> **PROBLEM**
Scan the data beneath this task and copy each line that includes "dimensions".

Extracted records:

▼▼▼

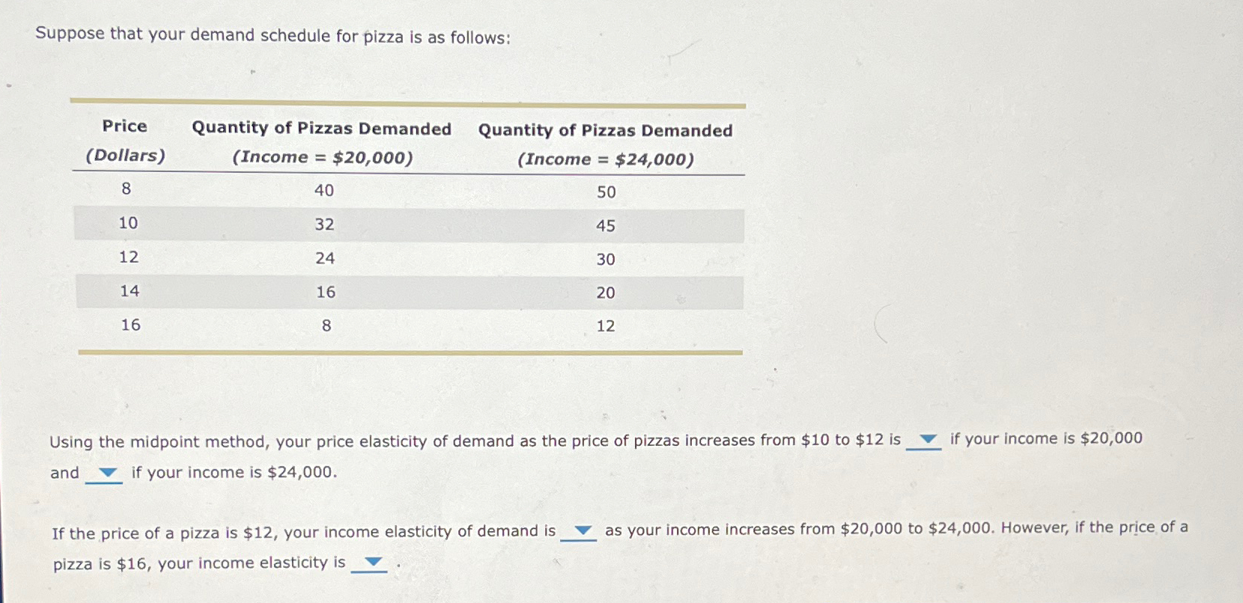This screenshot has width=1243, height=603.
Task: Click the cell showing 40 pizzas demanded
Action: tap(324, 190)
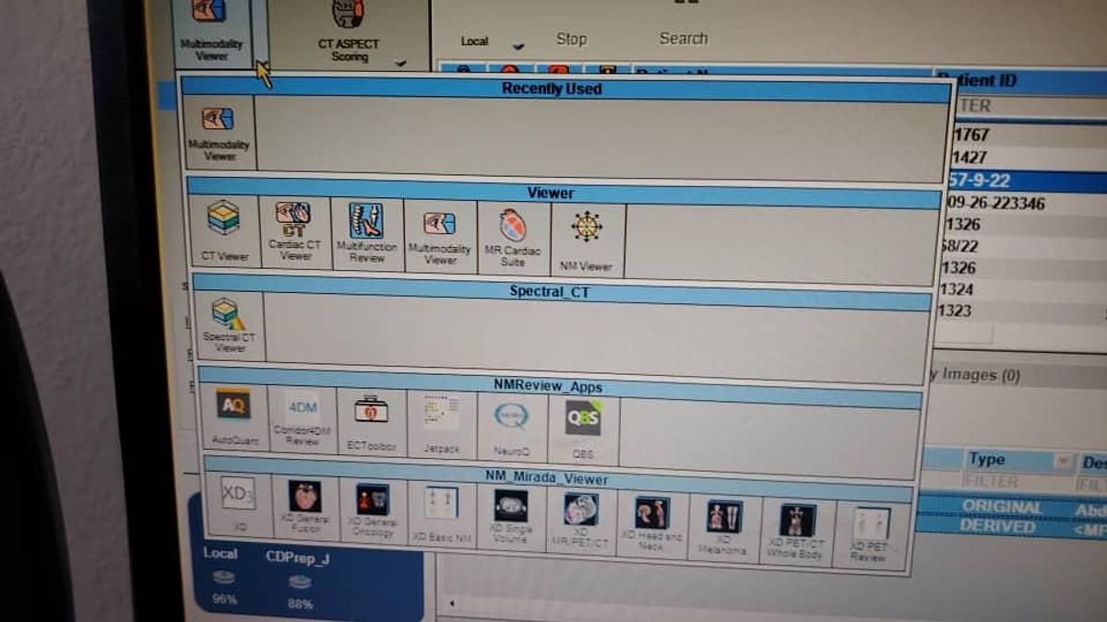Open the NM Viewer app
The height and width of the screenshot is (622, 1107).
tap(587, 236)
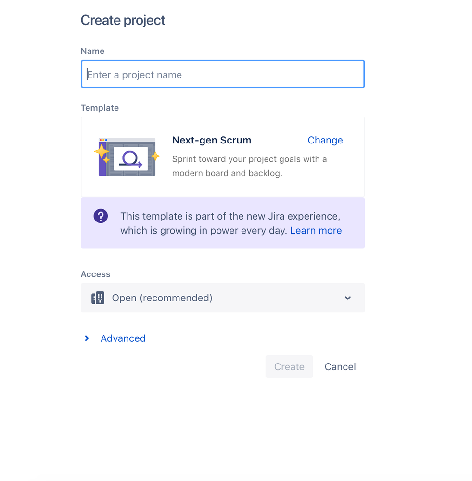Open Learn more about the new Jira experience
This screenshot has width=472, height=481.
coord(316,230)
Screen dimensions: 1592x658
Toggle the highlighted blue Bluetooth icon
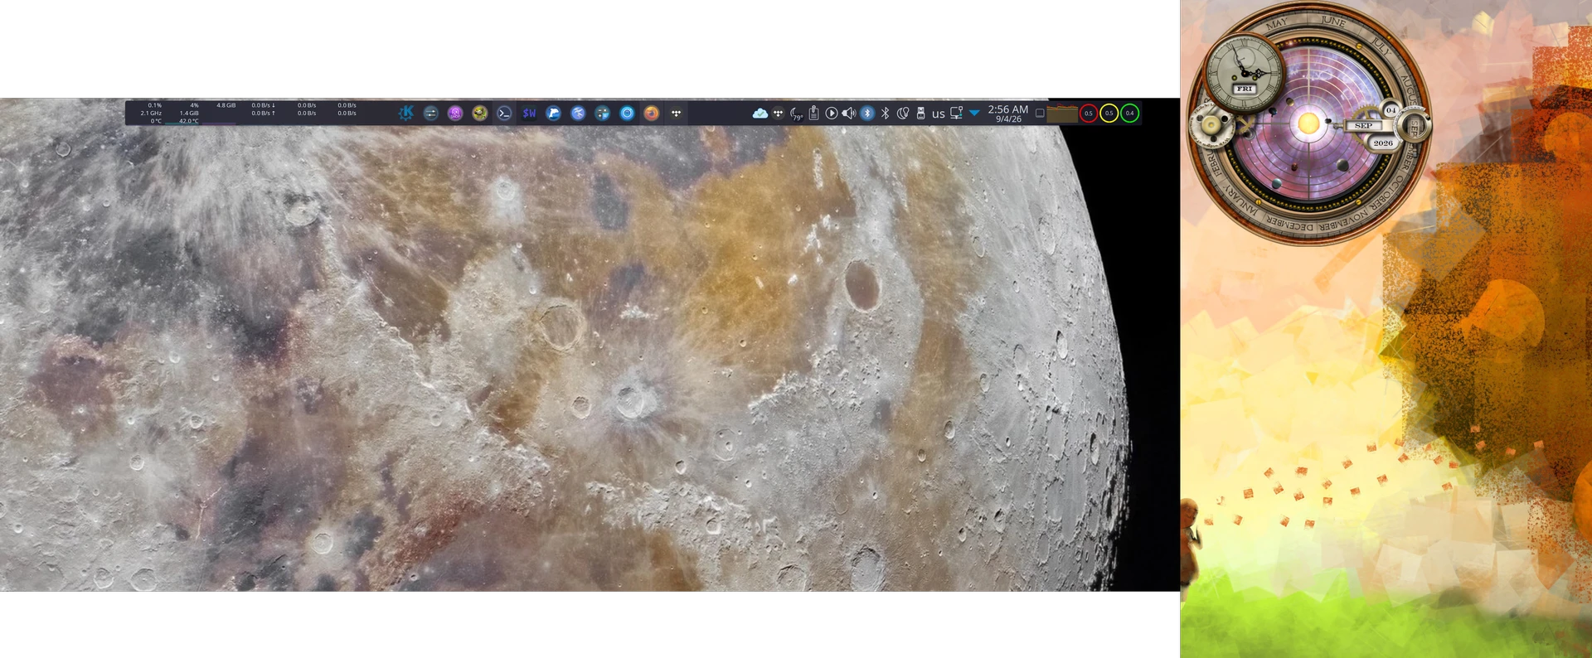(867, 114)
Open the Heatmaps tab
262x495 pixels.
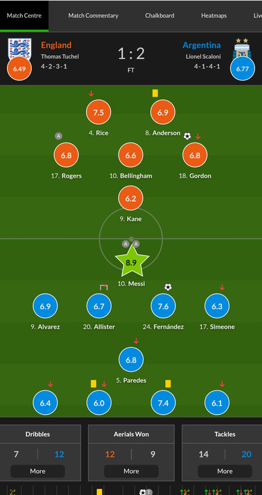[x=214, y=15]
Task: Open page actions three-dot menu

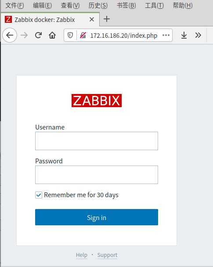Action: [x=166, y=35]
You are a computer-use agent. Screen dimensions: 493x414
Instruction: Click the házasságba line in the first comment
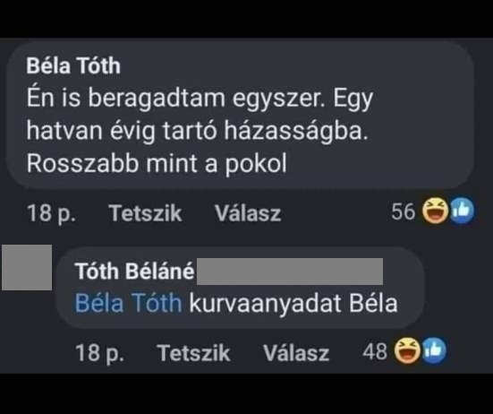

▲▲▲

> **OUTPUT BELOW**
Screen dimensions: 1592x658
You are a computer-use agent. Screen dimensions: 493x414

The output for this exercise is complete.